Abound of duck, malls department store type, so shopping is another thing we can do. Or go out and look, Japanese fashion has its peculiarities. Prices? There is everything, Japan not a cheap shopping paradise like China so I would say that clothing prices start at 20 euros for blouses and sweatshirts and go up to 70, 80, 90 for coats, pants, shirts. It depends on the brands.


For simple and unpretentious clothes my advice is that you go straight to Uniqlo and Gu. They are two sister brands and the second is cheaper than the first. The classic Uniqlo coats, those that are rolled up and put in a bag, cost around 52 euros. Sweatshirts about 9 euros and spring clothes (skirts, linen clothes, raincoats), are between 17 and 34 euros. In Gu the prices are lower and sometimes there are even better models.
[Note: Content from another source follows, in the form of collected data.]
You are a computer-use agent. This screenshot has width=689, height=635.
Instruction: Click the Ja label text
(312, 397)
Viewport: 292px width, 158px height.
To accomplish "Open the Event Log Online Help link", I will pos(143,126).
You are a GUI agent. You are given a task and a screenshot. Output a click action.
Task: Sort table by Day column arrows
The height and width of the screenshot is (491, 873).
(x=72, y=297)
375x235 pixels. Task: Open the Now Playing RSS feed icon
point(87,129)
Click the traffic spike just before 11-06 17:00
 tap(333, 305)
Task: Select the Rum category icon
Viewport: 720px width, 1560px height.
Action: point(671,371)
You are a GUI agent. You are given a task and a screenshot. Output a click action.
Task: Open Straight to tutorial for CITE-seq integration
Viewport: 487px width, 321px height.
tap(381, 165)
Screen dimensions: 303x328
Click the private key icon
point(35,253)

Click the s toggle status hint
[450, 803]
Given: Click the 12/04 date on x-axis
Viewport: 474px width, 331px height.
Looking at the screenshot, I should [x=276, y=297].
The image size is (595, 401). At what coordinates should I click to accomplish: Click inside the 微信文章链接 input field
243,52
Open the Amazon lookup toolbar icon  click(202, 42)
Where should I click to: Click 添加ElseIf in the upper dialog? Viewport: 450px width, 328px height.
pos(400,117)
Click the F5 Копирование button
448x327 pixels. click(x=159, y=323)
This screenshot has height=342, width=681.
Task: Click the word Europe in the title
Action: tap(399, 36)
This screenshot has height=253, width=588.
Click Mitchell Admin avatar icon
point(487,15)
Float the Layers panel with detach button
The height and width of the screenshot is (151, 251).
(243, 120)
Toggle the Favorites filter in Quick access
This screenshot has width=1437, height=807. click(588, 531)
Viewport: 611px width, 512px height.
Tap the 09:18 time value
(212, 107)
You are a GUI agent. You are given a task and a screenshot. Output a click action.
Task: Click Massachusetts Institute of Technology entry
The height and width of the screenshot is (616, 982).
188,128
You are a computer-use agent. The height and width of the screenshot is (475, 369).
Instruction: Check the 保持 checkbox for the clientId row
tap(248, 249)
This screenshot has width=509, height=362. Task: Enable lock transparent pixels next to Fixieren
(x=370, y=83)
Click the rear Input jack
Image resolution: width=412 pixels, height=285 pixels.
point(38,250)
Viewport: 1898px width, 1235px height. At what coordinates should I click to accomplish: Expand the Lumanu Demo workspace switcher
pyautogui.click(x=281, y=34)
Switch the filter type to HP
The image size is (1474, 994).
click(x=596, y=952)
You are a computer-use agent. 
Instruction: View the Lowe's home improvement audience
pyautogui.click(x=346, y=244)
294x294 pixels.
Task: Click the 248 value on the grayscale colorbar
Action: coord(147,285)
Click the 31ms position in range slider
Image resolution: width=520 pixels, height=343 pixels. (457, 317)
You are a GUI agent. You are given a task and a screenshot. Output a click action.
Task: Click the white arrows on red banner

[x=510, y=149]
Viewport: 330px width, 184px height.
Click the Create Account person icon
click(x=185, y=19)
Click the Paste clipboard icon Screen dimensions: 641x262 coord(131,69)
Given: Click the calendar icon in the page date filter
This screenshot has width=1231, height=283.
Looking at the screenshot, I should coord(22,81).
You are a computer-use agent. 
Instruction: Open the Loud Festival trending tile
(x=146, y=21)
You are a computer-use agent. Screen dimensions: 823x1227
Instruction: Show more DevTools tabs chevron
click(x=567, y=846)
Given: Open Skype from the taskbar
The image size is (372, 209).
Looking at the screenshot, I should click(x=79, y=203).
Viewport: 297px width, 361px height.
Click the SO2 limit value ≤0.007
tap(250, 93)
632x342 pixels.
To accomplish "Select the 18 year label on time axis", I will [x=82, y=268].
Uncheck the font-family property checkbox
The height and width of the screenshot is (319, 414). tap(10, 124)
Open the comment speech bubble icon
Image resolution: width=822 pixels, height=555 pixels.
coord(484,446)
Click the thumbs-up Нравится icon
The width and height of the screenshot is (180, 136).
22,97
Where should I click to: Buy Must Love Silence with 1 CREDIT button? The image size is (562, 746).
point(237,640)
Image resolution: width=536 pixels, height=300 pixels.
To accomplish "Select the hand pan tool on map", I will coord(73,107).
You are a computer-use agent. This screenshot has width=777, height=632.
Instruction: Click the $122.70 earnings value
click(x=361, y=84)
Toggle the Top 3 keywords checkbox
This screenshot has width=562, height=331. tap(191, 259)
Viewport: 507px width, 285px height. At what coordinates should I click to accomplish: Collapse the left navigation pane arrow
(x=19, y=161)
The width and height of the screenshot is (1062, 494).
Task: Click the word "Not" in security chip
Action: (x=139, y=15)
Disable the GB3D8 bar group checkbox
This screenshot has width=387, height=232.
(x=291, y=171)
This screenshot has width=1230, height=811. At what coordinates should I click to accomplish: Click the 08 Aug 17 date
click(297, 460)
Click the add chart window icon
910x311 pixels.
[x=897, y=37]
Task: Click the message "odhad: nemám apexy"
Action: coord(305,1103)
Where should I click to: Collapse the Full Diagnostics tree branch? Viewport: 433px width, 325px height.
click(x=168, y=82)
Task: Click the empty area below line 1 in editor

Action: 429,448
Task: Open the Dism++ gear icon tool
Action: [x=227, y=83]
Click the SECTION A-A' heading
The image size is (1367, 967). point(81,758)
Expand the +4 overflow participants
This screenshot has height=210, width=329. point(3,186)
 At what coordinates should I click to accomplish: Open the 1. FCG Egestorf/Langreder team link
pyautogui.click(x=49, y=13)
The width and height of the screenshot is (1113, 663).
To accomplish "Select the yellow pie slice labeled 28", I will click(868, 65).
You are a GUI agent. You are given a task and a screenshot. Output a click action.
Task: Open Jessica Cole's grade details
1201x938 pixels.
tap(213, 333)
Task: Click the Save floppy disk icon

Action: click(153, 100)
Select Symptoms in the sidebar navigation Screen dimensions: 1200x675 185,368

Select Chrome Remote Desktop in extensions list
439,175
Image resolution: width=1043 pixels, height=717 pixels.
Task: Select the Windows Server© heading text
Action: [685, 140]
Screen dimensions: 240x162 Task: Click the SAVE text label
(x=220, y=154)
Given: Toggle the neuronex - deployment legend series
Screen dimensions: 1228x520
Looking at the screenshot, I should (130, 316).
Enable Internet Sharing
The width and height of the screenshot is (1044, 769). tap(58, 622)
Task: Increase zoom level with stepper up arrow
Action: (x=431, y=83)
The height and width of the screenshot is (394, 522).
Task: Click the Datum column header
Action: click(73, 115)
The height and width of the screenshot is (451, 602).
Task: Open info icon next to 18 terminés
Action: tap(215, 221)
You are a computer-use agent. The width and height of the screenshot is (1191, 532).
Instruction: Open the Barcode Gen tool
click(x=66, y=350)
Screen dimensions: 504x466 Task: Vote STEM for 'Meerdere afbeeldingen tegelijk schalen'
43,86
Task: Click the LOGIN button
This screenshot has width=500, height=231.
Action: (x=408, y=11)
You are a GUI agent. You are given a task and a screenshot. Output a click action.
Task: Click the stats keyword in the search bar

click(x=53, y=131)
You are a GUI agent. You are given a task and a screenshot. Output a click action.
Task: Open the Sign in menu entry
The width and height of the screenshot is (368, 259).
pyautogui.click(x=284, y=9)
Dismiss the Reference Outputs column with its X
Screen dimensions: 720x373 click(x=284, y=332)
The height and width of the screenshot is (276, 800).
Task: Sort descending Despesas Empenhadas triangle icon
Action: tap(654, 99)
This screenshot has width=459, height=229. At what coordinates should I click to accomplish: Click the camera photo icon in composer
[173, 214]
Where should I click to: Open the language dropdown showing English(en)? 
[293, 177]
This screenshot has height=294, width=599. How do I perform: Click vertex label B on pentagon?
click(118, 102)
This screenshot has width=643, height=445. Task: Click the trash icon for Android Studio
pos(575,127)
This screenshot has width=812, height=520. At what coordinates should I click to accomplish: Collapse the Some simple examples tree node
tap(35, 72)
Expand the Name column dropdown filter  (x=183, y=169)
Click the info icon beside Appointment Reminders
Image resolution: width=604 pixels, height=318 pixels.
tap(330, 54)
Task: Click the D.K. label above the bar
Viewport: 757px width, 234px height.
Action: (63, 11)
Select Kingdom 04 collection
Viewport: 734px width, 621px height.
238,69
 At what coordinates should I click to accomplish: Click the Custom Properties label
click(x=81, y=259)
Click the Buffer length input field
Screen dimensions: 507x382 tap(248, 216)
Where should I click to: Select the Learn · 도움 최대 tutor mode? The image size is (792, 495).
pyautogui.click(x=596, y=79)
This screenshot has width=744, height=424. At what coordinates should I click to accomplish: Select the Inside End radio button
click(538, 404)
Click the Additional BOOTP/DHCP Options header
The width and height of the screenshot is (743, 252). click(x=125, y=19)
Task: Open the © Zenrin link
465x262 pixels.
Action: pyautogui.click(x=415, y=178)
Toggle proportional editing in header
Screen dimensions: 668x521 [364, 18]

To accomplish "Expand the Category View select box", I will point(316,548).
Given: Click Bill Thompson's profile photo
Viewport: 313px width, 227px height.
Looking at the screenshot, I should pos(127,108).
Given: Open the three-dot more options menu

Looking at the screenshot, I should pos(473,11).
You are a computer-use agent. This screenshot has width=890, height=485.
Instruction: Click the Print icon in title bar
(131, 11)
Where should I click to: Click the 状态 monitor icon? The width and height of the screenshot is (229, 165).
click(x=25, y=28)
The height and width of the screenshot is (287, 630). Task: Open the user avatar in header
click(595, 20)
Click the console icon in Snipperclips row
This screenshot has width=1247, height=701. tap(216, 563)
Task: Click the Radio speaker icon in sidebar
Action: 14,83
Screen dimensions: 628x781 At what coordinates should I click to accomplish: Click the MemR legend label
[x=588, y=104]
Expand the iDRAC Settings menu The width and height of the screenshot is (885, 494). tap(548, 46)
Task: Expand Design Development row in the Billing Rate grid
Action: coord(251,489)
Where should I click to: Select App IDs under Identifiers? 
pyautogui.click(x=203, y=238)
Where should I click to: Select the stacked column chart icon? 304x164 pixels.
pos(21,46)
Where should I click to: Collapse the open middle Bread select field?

Uniqlo is at almost every station on the Yamanote line and sometimes next door is Gu. If you want more Japanese designs, the prices are much more expensive and you surely can't find them in shopping centers. If you like sneakers, there are a thousand New Balance and Nike models to enjoy, but my recommendations on sneakers go for the Onitsuka Tiger, manufactured here by Asics, and the Tiger bread, 100% Japanese brand.

Bookstores in Japan

And if you like japanese comics the bookstores will be your paradise. There are volumes, they cost between 5 and 6 euros, there are picture books and a lot merchandising of the most popular series. Bookstores are everywhere, but for this particular topic it is best to go to Akihabara or visit Mandarake stores in Shibuya and Nakano.

Eat in japan

Fast food in Japan

Nothing easier. With a limited budget the restaurants on the street with their machines to buy the menu are the first option. They have prices between 690, 870 and 1000 yen (6, 7 and 9 euros, 2016), for a classic Japanese menu of three courses: rice, soup and noodles or chicken pieces in batter. All very tasty. There are restaurants everywhere, on top and in the basements of the buildings, so don't shy away from the possibility of discovering them.

Beverage vending machines

If you want to sit down and be comfortable then you should be encouraged to take the elevator or go down the stairs. There are very elegant restaurants with Lunch menu at a reasonable price of between 9 and 10 euros. All these prices are without drink, that is, no Coca Cola or beer, but Japanese restaurants free ice water so you do not have to buy a drink. Cool! And nobody looks at you badly!

7 Eleven

A glass of beer is between four, five, six or eight euros depending on the bar and depending on the time. If you buy a can, it is around 5 euros. If you prefer to stop by a convenience store (7 Eleven, Lawson, Family Market), you can buy the food made and heat it on the spot or at the hostel at half the price of a restaurant. And they are very tasty.

Finally, the cheapest accommodation you can find is a hostel: they have rates of between 30 and 40 euros per night in Tokyo and in other cities it can be cheaper. If you are traveling with another person Rent a floor (a room as they say around here), for me it is the best option. Airbnb has great flats with rates under $ 90 a night in great areas of Japan's best cities.

The truth is that with the plane ticket, the accommodation and the transport pass resolved in advance, paid for everything, you can easily manage the budget. I would say that with 50 euros per day you are calm and with 100, more relieved and with money to spend on outings and gifts.